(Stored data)
::::::::
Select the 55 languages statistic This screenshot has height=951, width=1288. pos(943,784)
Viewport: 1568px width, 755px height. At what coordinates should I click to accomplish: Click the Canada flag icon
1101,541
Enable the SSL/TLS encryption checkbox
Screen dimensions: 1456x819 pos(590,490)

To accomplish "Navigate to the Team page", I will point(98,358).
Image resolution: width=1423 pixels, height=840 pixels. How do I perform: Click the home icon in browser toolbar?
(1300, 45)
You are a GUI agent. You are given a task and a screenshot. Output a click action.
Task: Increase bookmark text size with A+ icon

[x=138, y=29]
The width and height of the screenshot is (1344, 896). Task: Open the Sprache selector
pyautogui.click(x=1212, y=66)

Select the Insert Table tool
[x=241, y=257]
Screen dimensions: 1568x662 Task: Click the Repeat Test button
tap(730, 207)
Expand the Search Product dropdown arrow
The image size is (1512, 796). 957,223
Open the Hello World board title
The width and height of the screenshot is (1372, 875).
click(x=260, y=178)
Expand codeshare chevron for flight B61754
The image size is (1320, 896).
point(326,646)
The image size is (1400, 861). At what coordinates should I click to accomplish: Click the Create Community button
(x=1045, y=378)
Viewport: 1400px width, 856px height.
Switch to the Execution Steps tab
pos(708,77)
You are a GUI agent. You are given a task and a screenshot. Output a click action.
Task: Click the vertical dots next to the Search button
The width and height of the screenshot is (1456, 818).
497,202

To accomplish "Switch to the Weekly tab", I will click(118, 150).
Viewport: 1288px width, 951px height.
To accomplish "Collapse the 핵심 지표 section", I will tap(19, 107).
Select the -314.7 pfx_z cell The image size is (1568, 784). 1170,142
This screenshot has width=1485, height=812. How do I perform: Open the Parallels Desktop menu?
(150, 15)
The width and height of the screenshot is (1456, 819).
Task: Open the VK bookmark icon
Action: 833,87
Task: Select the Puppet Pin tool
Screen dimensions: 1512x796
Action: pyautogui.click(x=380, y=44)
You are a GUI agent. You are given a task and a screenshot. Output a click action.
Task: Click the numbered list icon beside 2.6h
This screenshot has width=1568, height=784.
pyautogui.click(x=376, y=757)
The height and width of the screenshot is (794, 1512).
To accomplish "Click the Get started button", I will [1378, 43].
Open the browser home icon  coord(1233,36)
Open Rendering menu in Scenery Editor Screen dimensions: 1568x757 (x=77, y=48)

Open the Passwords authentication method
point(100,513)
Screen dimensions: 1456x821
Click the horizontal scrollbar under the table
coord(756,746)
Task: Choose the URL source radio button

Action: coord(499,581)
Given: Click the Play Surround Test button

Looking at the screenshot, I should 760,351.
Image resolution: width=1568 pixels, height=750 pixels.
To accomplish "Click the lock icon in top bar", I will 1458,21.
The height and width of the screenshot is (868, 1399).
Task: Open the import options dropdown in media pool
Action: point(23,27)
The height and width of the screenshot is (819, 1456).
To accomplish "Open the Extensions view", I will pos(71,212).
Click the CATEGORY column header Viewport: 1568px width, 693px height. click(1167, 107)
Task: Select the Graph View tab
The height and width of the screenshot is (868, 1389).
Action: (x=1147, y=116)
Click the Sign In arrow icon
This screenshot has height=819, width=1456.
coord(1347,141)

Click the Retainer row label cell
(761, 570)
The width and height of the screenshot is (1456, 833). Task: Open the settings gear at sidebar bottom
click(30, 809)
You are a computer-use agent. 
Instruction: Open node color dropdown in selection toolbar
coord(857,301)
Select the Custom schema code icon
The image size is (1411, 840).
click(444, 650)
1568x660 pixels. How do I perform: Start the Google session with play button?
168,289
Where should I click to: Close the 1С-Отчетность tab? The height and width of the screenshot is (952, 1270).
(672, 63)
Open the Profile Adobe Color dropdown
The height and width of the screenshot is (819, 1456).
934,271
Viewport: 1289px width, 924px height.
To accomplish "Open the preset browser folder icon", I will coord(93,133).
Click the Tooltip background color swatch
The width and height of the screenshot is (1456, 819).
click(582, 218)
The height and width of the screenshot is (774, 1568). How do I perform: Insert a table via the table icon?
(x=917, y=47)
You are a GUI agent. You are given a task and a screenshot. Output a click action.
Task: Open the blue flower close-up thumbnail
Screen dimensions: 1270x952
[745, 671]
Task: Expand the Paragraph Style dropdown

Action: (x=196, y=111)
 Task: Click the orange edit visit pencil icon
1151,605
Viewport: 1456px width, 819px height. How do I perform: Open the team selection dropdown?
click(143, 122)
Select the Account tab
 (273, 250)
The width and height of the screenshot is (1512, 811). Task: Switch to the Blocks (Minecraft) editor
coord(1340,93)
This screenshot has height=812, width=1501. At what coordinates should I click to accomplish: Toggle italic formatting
::::::::
Exercise description:
In this exercise, give every record above again exactly.

Answer:
Select the 55 languages statistic This screenshot has height=951, width=1288. pos(943,784)
Viewport: 1568px width, 755px height. At what coordinates should I click to accomplish: Click the Canada flag icon
1101,541
Enable the SSL/TLS encryption checkbox
Screen dimensions: 1456x819 pos(590,490)

To accomplish "Navigate to the Team page", I will point(98,358).
Image resolution: width=1423 pixels, height=840 pixels. How do I perform: Click the home icon in browser toolbar?
(1300, 45)
You are a GUI agent. You are given a task and a screenshot. Output a click action.
Task: Increase bookmark text size with A+ icon

[x=138, y=29]
The width and height of the screenshot is (1344, 896). Task: Open the Sprache selector
pyautogui.click(x=1212, y=66)

Select the Insert Table tool
[x=241, y=257]
Screen dimensions: 1568x662 Task: Click the Repeat Test button
tap(730, 207)
Expand the Search Product dropdown arrow
The image size is (1512, 796). 957,223
Open the Hello World board title
The width and height of the screenshot is (1372, 875).
click(x=260, y=178)
Expand codeshare chevron for flight B61754
The image size is (1320, 896).
point(326,646)
The image size is (1400, 861). At what coordinates should I click to accomplish: Click the Create Community button
(x=1045, y=378)
Viewport: 1400px width, 856px height.
Switch to the Execution Steps tab
pos(708,77)
You are a GUI agent. You are given a task and a screenshot. Output a click action.
Task: Click the vertical dots next to the Search button
The width and height of the screenshot is (1456, 818).
497,202

To accomplish "Switch to the Weekly tab", I will click(118, 150).
Viewport: 1288px width, 951px height.
To accomplish "Collapse the 핵심 지표 section", I will tap(19, 107).
Select the -314.7 pfx_z cell The image size is (1568, 784). 1170,142
This screenshot has width=1485, height=812. How do I perform: Open the Parallels Desktop menu?
(150, 15)
The width and height of the screenshot is (1456, 819).
Task: Open the VK bookmark icon
Action: 833,87
Task: Select the Puppet Pin tool
Screen dimensions: 1512x796
Action: pyautogui.click(x=380, y=44)
You are a GUI agent. You are given a task and a screenshot. Output a click action.
Task: Click the numbered list icon beside 2.6h
This screenshot has width=1568, height=784.
pyautogui.click(x=376, y=757)
The height and width of the screenshot is (794, 1512).
To accomplish "Click the Get started button", I will [1378, 43].
Open the browser home icon  coord(1233,36)
Open Rendering menu in Scenery Editor Screen dimensions: 1568x757 (x=77, y=48)

Open the Passwords authentication method
point(100,513)
Screen dimensions: 1456x821
Click the horizontal scrollbar under the table
coord(756,746)
Task: Choose the URL source radio button

Action: coord(499,581)
Given: Click the Play Surround Test button

Looking at the screenshot, I should 760,351.
Image resolution: width=1568 pixels, height=750 pixels.
To accomplish "Click the lock icon in top bar", I will 1458,21.
The height and width of the screenshot is (868, 1399).
Task: Open the import options dropdown in media pool
Action: point(23,27)
The height and width of the screenshot is (819, 1456).
To accomplish "Open the Extensions view", I will pos(71,212).
Click the CATEGORY column header Viewport: 1568px width, 693px height. click(1167, 107)
Task: Select the Graph View tab
The height and width of the screenshot is (868, 1389).
Action: (x=1147, y=116)
Click the Sign In arrow icon
This screenshot has height=819, width=1456.
coord(1347,141)

Click the Retainer row label cell
(761, 570)
The width and height of the screenshot is (1456, 833). Task: Open the settings gear at sidebar bottom
click(30, 809)
You are a computer-use agent. 
Instruction: Open node color dropdown in selection toolbar
coord(857,301)
Select the Custom schema code icon
The image size is (1411, 840).
click(444, 650)
1568x660 pixels. How do I perform: Start the Google session with play button?
168,289
Where should I click to: Close the 1С-Отчетность tab? The height and width of the screenshot is (952, 1270).
(672, 63)
Open the Profile Adobe Color dropdown
The height and width of the screenshot is (819, 1456).
934,271
Viewport: 1289px width, 924px height.
To accomplish "Open the preset browser folder icon", I will coord(93,133).
Click the Tooltip background color swatch
The width and height of the screenshot is (1456, 819).
click(582, 218)
The height and width of the screenshot is (774, 1568). How do I perform: Insert a table via the table icon?
(x=917, y=47)
You are a GUI agent. You are given a task and a screenshot. Output a click action.
Task: Open the blue flower close-up thumbnail
Screen dimensions: 1270x952
[745, 671]
Task: Expand the Paragraph Style dropdown

Action: (x=196, y=111)
 Task: Click the orange edit visit pencil icon
1151,605
Viewport: 1456px width, 819px height. How do I perform: Open the team selection dropdown?
click(143, 122)
Select the Account tab
 (273, 250)
The width and height of the screenshot is (1512, 811). Task: Switch to the Blocks (Minecraft) editor
coord(1340,93)
This screenshot has height=812, width=1501. At what coordinates should I click to accomplish: Toggle italic formatting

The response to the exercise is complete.